Today, there are dozens of great books, blogs, and other resources to help people interested in detoxing figure out where to start. More than a decade ago, when I was just starting out on my own journey towards healthier eating and living, that wasn’t the case. At first, I honestly despaired a little bit. I didn’t know a lot about cooking, and I worked long hours on a rotating schedule that made it hard to plan and cook healthy meals. My husband and I had just moved to a new city and, between moving expenses and paying off school and vehicle loans, the budget always felt tight. What could I do with little time and little money that would make any kind of impact?
I ultimately settled on an approach that was slow put cumulatively powerful: tackle one ingredient at a time. Since sugar was my biggest nemesis, I started there. First, I cut processed white sugar out of my diet. I learned how to substitute natural sugars (honey, maple syrup) and sugar alternatives (stevia) for white sugar in just about everything, and it changed my life!
When I reached the point where those substitutions were second nature, I cut out high fructose corn syrup. Like the first step in the process, it was rather slow and there was a learning curve. I had to learn to look for all the places HFCS hides, and start finding and identifying alternatives. There were some frustrations as I found it in all kinds of places it had no business being, and (unsurprisingly) found that many of the most obvious clean alternatives were more expensive. Thus, I found myself getting more creative in my sourcing and my cooking. Over time, this too paid off in a big way.
After that, I tackled and eliminated white flour, vegetable oil, and then soy using the same approach. Looking back, this snail-paced crawl towards better eating was exactly the right fit for where I was at the time in terms of knowledge and resources. It wasn’t glamorous, but it worked. And you know what? Every step made me more capable and more confident.
Why am I telling you this? Because you can use the same plan. If the thought of trying to detoxify your life seems overwhelming, or you’re stuck in a place where you feel like you just don’t have any resources to work with, this could be the plan for you. It’s also a great option for people with kids or a spouse that you don’t expect to be on board with sweeping changes.
Here’s How to Get Started:
1. Decide which category of stressors you want to start with. This is entirely up to you. If you’ve had a long-term struggle with something (like I did with sugar), start there. If not, a great bang-for-your-buck option is trading nasty, rancid processed fats (i.e. vegetable oils, margarine) for good, clean ones (butter, coconut oil). Trying to work around skeptical family? Consider easing into the process with something they’re less concerned with or aware of like cleaning and personal care products.
2. Pick one item in your chosen category to start with. Swap margarine for butter, a highly toxic skin care product for a cleaner one, or a caustic heavily fragrance cleaning product for a safer, more natural one. This step might entail doing some research and/or experimentation! If you try something that doesn’t work, it’s okay – keep trying till you find the right fit for you! When the first item has been fully transitioned, and the newer cleaner choice is automatic and working for you, move on to step #3.

[Screenshot grounding data]
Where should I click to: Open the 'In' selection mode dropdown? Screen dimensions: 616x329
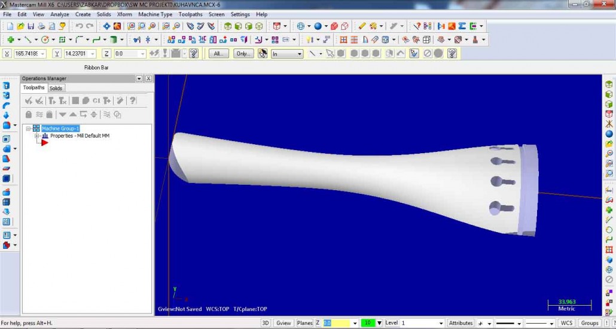click(x=287, y=54)
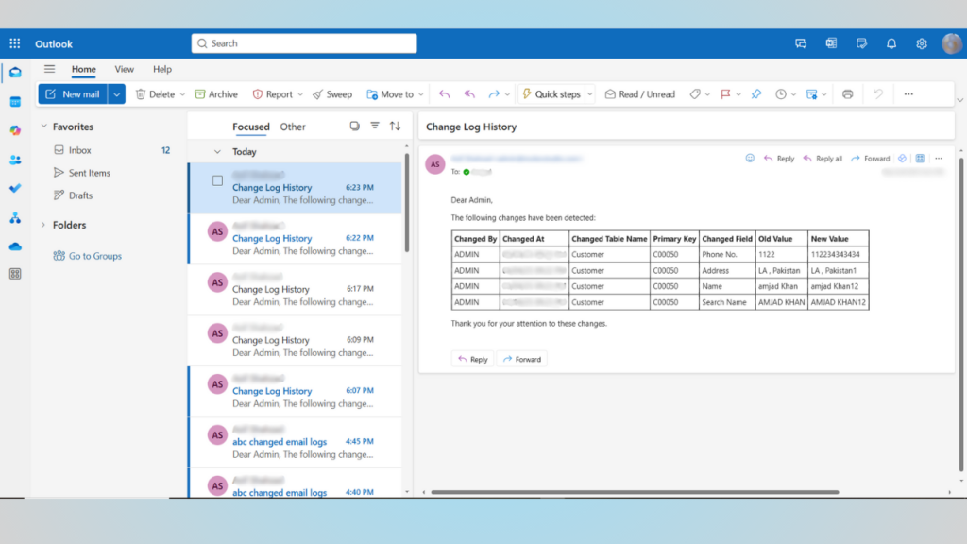Open the app launcher waffle icon
The width and height of the screenshot is (967, 544).
[15, 43]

What to work on: In the text about detoxing one ingredient at a time, what made the author become more creative in sourcing and cooking while cutting out high fructose corn syrup? Answer in one to three sentences. Rely only on the text about detoxing one ingredient at a time.

Exercise solution: Many of the most obvious clean alternatives to high fructose corn syrup turned out to be more expensive. That pushed the author toward more creative sourcing and cooking.